Tussenzang (Ps.16, 1):
Exaudi, Domine, iustitiam meam, intende deprecationem meam. Sla acht, Heer, op mijn rechtvaardigheid, verhoor mijn gebed.
Graduale (Ps. 27, 9.1)
Salvum fac populum tuum, Domine: et benedic hereditati tuae. Breng heil over uw volk, Heer, en zegen uw erfdeel.
Ad te Domine clamavi: Deus meus, ne sileas a me, et ero similis descendentibus in lacum. Tot U Heer heb ik geroepen; mijn Heer, opdat U niet blijft zwijgen, en ik gelijk zal zijn aan hen die te gronde gaan.
Alleluia (Ps, 145, 2)
Alleluia. Lauda, anima mea, Dominum: laudabo Dominum in vita mea: psallam Deo meo, quamdiu ero. Alleluia. Alleluia. Loof, mijn ziel, de Heer; ik zal de Heer loven heel mijn leven lang; psalmen zingen voor mijn God, zolang als ik zal zijn.
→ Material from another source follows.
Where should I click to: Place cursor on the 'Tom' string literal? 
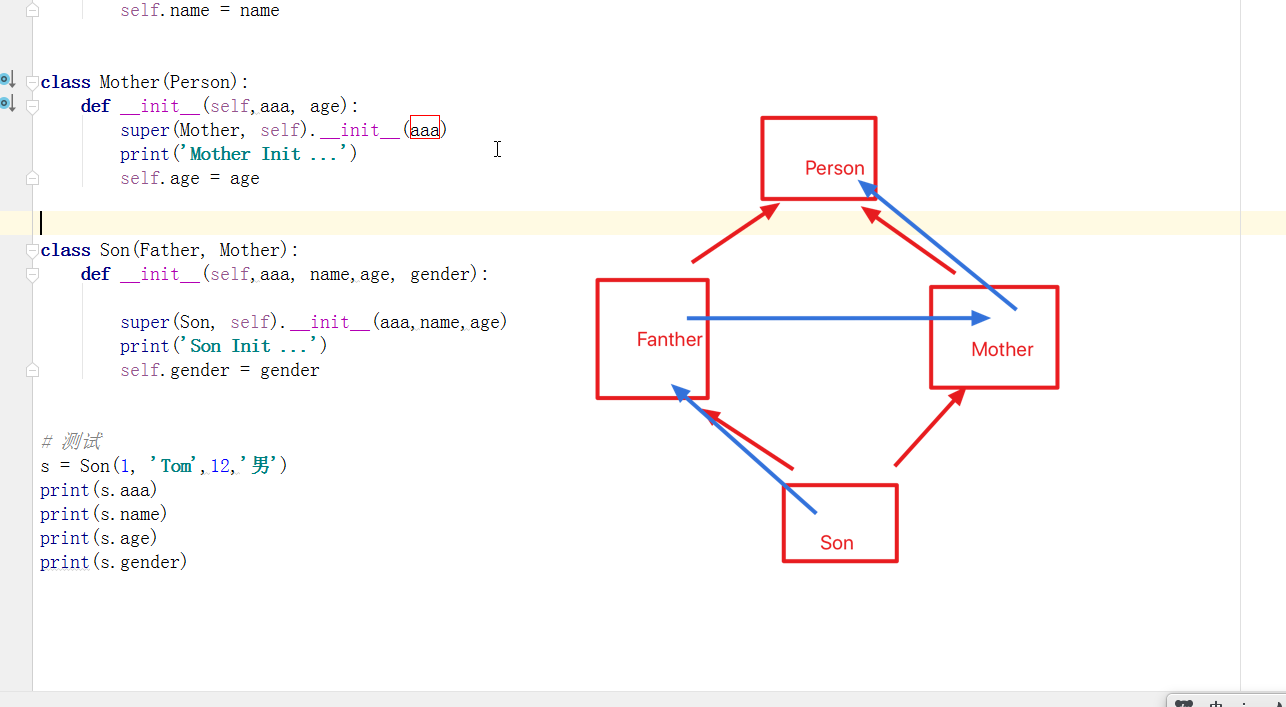(176, 466)

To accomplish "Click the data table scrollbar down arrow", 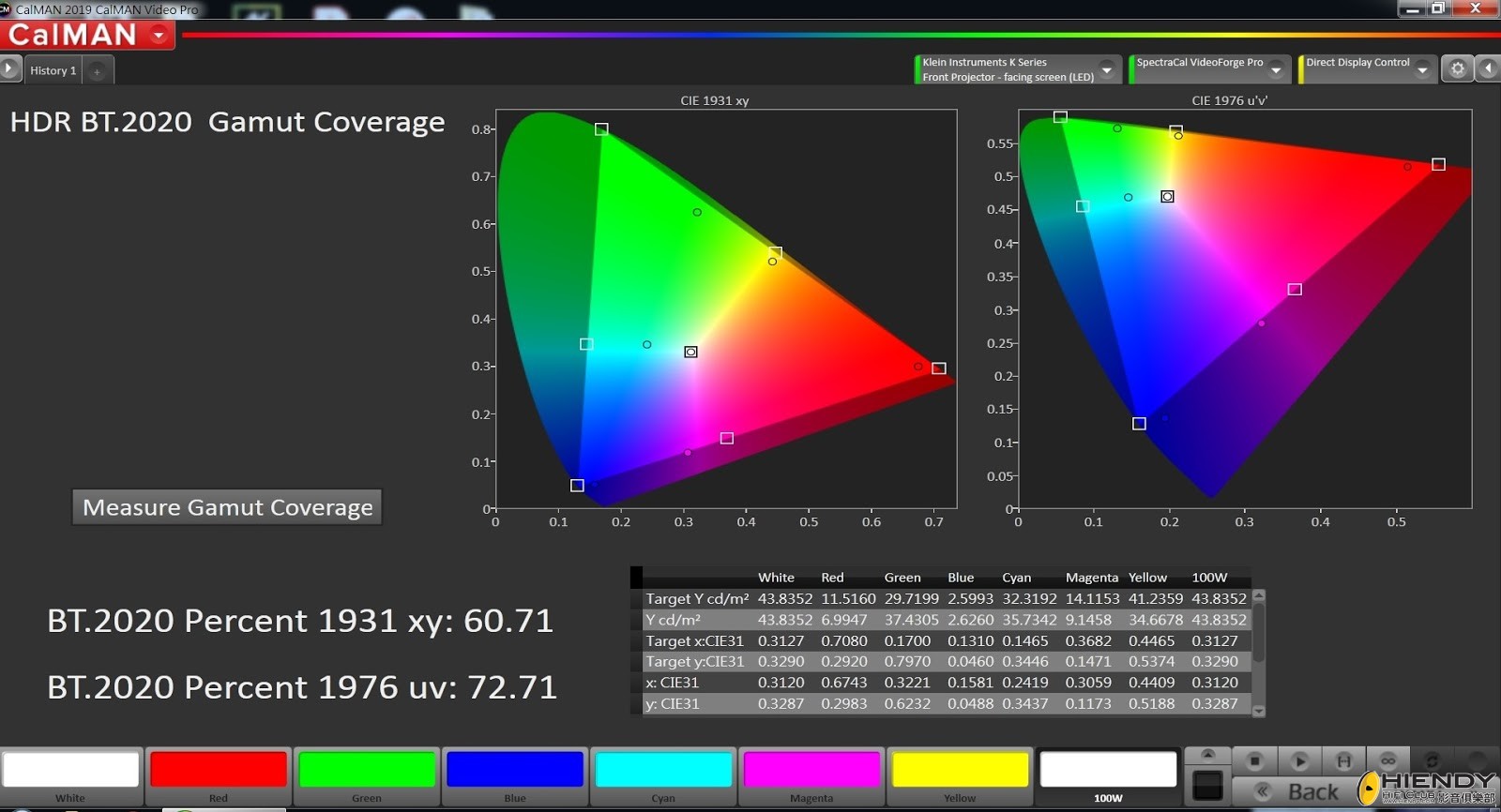I will [1259, 711].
Alleluia.
Offertorium (Ps. 118, 47.48)
Meditabor in mandatis tuis, quae dilexi valde: et levabo manus meas ad mandata tua, quae dilexi. Overwegen zal ik Uw geboden, die ik zeer bemind heb; en mijn handen opheffen naar Uw geboden, die ik bemind heb.
Communio (Ps. 8, 2)
Domine Dominus noster, quam admirabile est nomen tuum in universa terra. Heer, onze Heer, hoe bewonderenswaardig is Uw Naam over heel de aarde.
Tussenzang (Ps. 8, 2c):
Quoniam elevata est magnificentia tua super caelos. Immers: verheven is Uw majesteit hoog aan de hemelen.